The report, released this month by the industry consulting firm Milliman, found that average out-of-pocket health care costs for a family of four with insurance have ballooned from $3,634 in 2002 to $8,008 this year.
And that’s for families who get coverage from their employers. If you’re paying COBRA premiums like Schaub, or buying on the individual market like the Shahs, the costs are often much higher.
Health experts and advocates say that rising heath costs will force more people to the ranks of the uninsured or force them to skip necessary care and medications.

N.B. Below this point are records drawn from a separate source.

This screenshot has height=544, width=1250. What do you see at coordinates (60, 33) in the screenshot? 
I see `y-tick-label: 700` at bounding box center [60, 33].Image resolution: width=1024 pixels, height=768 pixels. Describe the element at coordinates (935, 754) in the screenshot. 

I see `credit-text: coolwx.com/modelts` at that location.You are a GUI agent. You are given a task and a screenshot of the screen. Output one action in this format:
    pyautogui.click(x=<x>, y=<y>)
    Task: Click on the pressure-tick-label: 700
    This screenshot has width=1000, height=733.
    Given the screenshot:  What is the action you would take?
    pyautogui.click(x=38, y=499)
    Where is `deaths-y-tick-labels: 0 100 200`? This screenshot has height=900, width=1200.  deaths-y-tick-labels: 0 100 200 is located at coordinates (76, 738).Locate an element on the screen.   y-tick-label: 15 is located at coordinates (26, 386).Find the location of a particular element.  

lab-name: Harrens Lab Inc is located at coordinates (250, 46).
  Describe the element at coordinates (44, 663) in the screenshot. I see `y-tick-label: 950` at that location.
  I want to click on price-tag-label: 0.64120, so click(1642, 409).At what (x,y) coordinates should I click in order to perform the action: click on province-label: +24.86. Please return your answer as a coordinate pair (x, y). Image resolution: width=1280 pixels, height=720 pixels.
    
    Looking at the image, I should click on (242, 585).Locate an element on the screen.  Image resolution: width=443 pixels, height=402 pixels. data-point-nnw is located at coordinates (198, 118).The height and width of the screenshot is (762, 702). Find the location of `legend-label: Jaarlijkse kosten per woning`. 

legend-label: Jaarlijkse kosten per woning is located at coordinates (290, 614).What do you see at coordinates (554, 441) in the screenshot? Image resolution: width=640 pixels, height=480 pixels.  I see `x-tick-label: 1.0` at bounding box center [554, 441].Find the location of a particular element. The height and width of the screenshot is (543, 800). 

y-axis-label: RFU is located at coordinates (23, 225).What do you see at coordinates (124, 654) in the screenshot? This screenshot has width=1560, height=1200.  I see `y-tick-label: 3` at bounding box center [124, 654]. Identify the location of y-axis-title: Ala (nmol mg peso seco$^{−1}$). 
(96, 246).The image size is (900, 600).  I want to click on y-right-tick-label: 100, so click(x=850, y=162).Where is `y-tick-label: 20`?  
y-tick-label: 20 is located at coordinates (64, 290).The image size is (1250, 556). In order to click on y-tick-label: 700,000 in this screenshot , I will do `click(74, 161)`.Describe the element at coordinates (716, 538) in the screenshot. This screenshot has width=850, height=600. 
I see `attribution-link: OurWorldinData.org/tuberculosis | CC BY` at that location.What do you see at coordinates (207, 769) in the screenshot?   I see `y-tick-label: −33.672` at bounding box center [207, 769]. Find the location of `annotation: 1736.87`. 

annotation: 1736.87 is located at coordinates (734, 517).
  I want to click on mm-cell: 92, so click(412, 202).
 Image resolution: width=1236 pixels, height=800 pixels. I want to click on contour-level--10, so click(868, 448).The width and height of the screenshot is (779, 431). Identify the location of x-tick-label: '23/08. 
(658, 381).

Propaganda: You can’t seriously question the constitutionality of Obamacare! – Nancy Pelosi, October 2009
Reality: The constitutional challenges keep on coming. Latest from Richard Epstein and Mario Loyola in the WSJ today:
The constitutional battle over ObamaCare has largely focused on the constitutionality of the individual mandate. Namely, does forcing individuals to buy health insurance violate the commerce clause? But as the Eleventh Circuit Court of Appeals prepares to hear Florida v. United States, a second issue is of equal importance: Was District Court Judge Roger Vinson correct to rule that the federal government can force states to expand their Medicaid programs as a precondition for continuing to receive matching federal funds for the program?
Under the Patient Protection and Affordable Care Act, states have a choice: Expand their Medicaid rolls or bear the full cost of caring for their state’s current Medicaid population, while continuing to subsidize the Medicaid programs of other states. The constitutional danger of such a scheme has long been recognized. In 1936, the Supreme Court warned in U.S. v. Butler that if conditional federal grants were not restrained, the taxing and spending power “could become the instrument for the total subversion of the governmental powers reserved to the individual states.”
And yet the government is comparing this Medicaid requirement to a “voluntary” contract. Does anyone believe that a person is entitled “voluntarily” to continue his journey so long as he pays for all poor people who use the roads? The government’s action is plainly coercive because it necessarily conditions the exercise of one right upon the conscious surrender of a second.